-------- Records supplied --------

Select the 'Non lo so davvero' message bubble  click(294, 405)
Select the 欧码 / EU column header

--------
-------- Records supplied --------

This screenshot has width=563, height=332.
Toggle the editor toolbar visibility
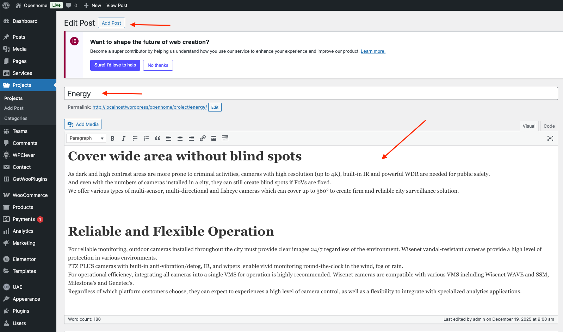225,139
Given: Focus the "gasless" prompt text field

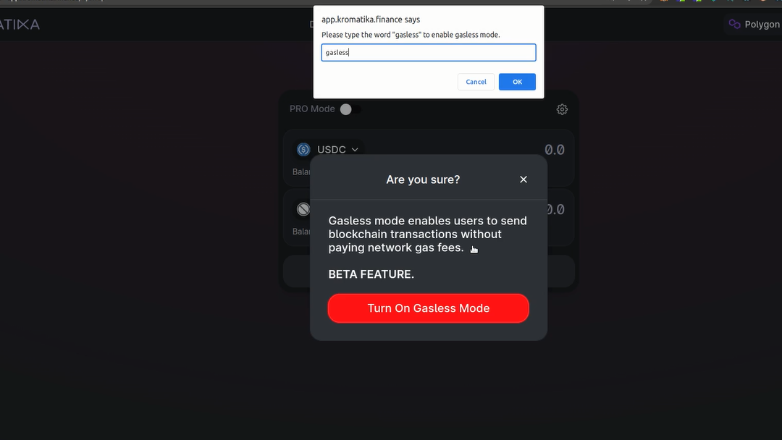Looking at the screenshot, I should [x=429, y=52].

--------

## [Aim of the exercise]
Copy all lines from the data that hold the word "Select".

## [Result of this task]
Select the 'Non lo so davvero' message bubble  click(294, 405)
Select the 欧码 / EU column header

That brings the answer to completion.